Despite being suspended for his entire senior season for refusing to take part in a May exhibition game, Broaca attracted the attention of legendary Yankee scout Paul Krichell. He signed with the Yankees that summer, and soon afterward was sent to their top minor league affiliate, the Newark Bears of the International League. A 7-2 record with a 2.04 ERA seemingly assured him of making the major league roster, but he missed his first major league spring training in order to finish work on his English degree at Yale. He then traveled to Yankee Stadium for a weekend workout, and fellow Ivy Leaguer Lou Gehrig persuaded manager Joe McCarthy that he was ready for the majors.

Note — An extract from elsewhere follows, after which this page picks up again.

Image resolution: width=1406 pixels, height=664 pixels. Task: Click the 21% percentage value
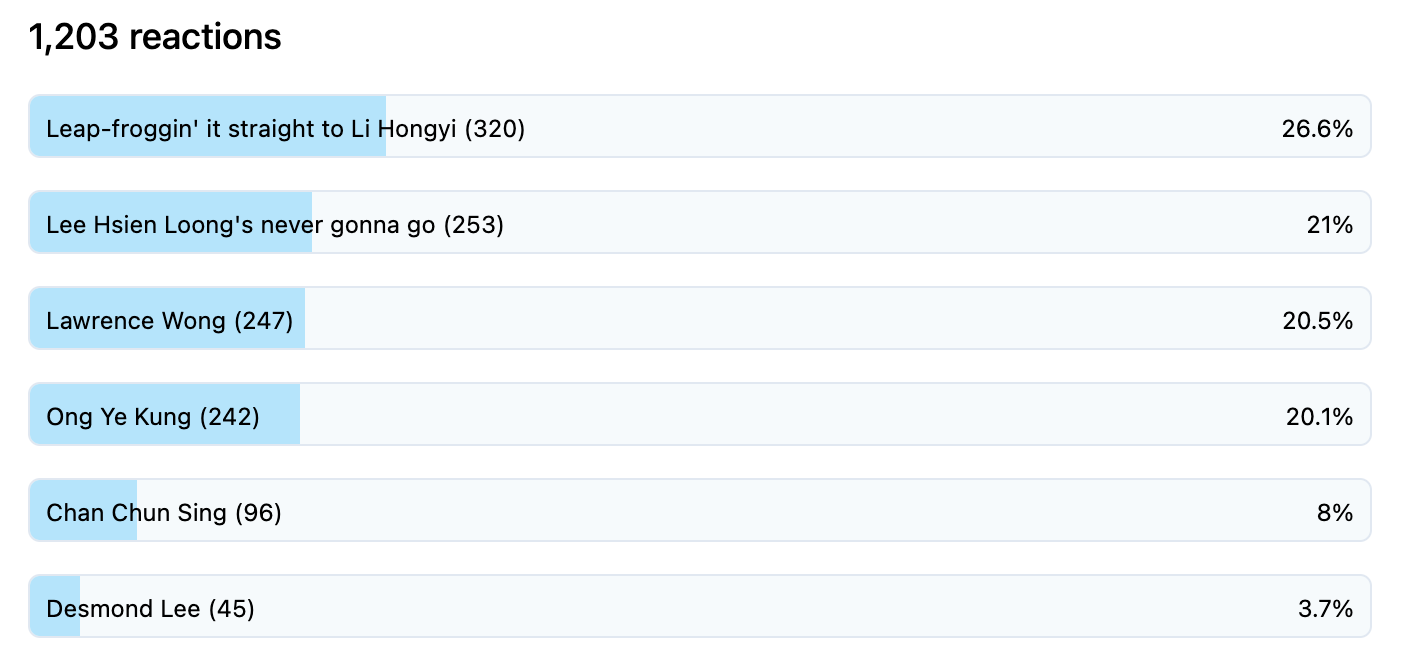pyautogui.click(x=1329, y=224)
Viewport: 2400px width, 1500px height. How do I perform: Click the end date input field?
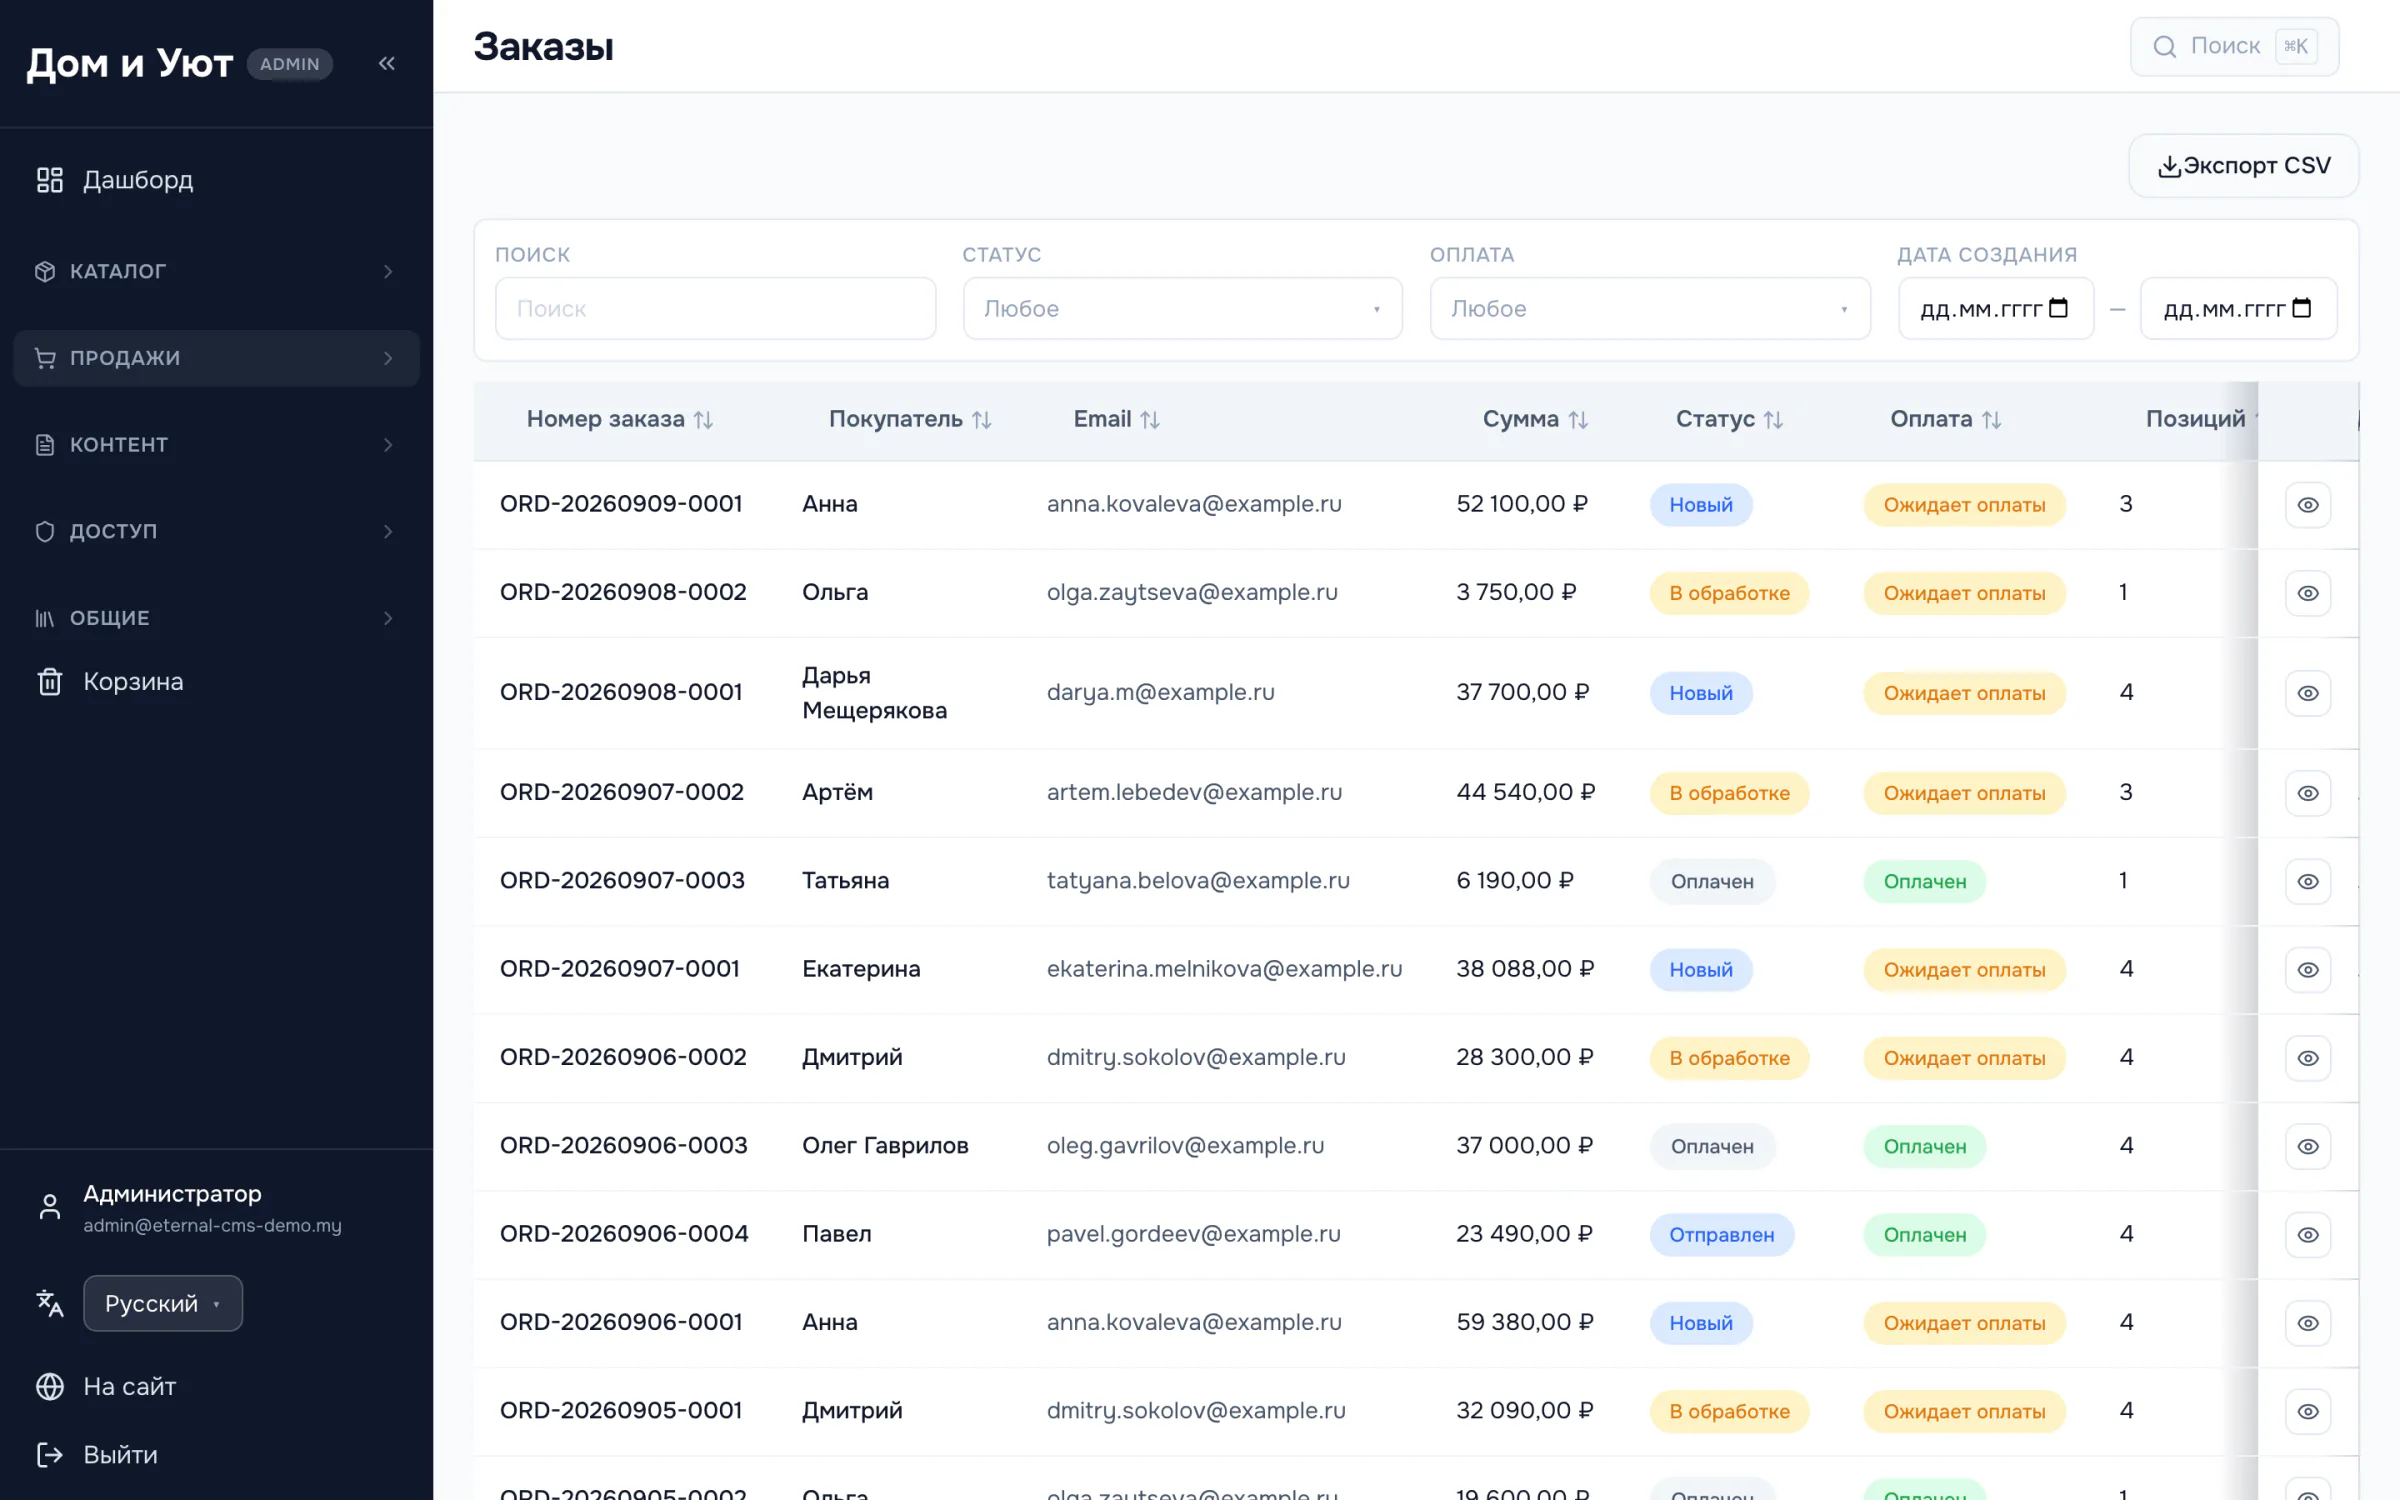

Broaca didn't disappoint in his rookie season, going 12–9 as a starter with an earned run average of 4.16. In 1935, he had his most successful statistical season, where he went 15–7 with an ERA of 3.58. In 1936, the year the Yankees won the World Series, Broaca was 12–7 with an ERA of 4.24.

In 1937, after starting the season with a disappointing 1–4 record, Broaca abruptly left the team with his wife eight months pregnant—becoming the first player to jump the team in at least a quarter-century. He was only heard from again in September, when his wife filed for divorce on grounds of severe abuse at his hands; she claimed he went into fits of rage and started beating her a month into their marriage. The Yankees were so outraged by what emerged in the trial that they voted Broaca's wife a $1,000 World Series share. His hiatus from baseball extended into the entire 1938 season.

Broaca had a brief stint as a professional boxer in 1938, but failed to win a single bout. His father died the same year. The Yankees were willing to bring him back in 1938, but refused to cover his medical expenses, as he was demanding. He was reinstated by Commissioner Kenesaw Mountain Landis in early November 1938. The Yankees promptly waived him, and he was claimed by the Cleveland Indians for $7,500. After a brief holdout, he signed an $8,000 contract. The Indians used him primarily as a reliever, and he appeared in 22 games with a 4–2 record while logging 28 walks against 13 strikeouts. However, by this time it was apparent his arm was giving out; he'd had arm trouble since at least his collegiate days.

He reported to spring training in 1940 despite turning down a substantial pay cut. On April 15, he was traded to the New York Giants, However, by this time it was obvious he was finished. The Giants traded him back to the Indians in June before he ever pitched for them, and the Indians promptly released him.

After working on the home front in World War II, Broaca spent most of the rest of his life as a common laborer on road construction crews in and around Lawrence, walking almost everywhere that was within reasonable walking distance. His coworkers learned early on never to ask him about baseball. He died in 1985, having not spoken to his son, Peter, in almost half a century even though Peter lived in Boston's South End, only 25 miles away.